ARM has released a new bootloader v244 (see DapLink). The approach requires pyOCD which is imho is yet another can of works for troubles. Instead, I recommend to invest a few $ into SWD/JTAG programming device (you get a NXP LPCLink2 or a Segger J-Link EDU for $20 these days). The latest DAPlink releases can be found on https://github.com/mbedmicro/DAPLink/releases.

Bootloader Mode or not?

While that bootloader v244 is supposed to fix the Windows 10 issues, I have found that it works on most of the NXP boards, but fails on others, especially on custom boars. The problem manifests in the following way: instead booting the board into the application mode after power-up, the board enters the bootloader mode:

DAPLink in Bootloader Mode

DAPLink in Bootloader Mode

After a lot of trial-and-error, I isolated the problem to a power-on issue: depending on how (and how fast) the board gets powered up, it might (or might not) enter bootloader mode, or does it in a random way. The thing is that on the NXP OpenSDA boards the K20 PTB1 pin is connected to the target CPU reset line:

Enter Bootloader Pin in OpenSDA

Enter Bootloader Pin in OpenSDA

The bootloader on the K20/OpenSDA checks the voltage on PTB1/reset line during startup: if the level is LOW, it enters bootloader mode, otherwise it starts the application.

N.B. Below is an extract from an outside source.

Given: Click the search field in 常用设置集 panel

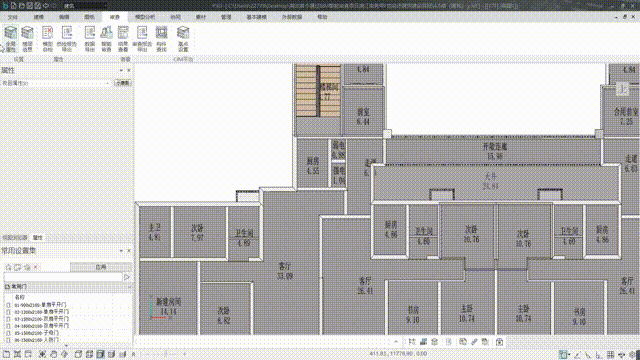Looking at the screenshot, I should click(x=63, y=278).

The problem with that is that this is very timing sensitive: consider the case where during power up the K20/bootloader runs a bit faster than the logic level of the reset line gets pulled up (by a pull-up resistor). This gets even trickier if different power supplies are used with different reset line capacitance. As a result, if the K20/bootloader comes up ‘too fast’, it might ‘see’ a LOW on the reset line and enters bootloader mode. This especially happens if the board gets plugged in by the USB port and gets powered up.

A workaround is to keep the K20/bootloader in reset for a few seconds until all the voltages have been stabilized. But always keeping the reset button pressed while powering the board is painful.

The obvious solution would be to change the bootloader to add a short delay (say one second) in the bootloader until it checks that PTB1 pin. But building the mbed bootloader from sources is definitely not easy or simple.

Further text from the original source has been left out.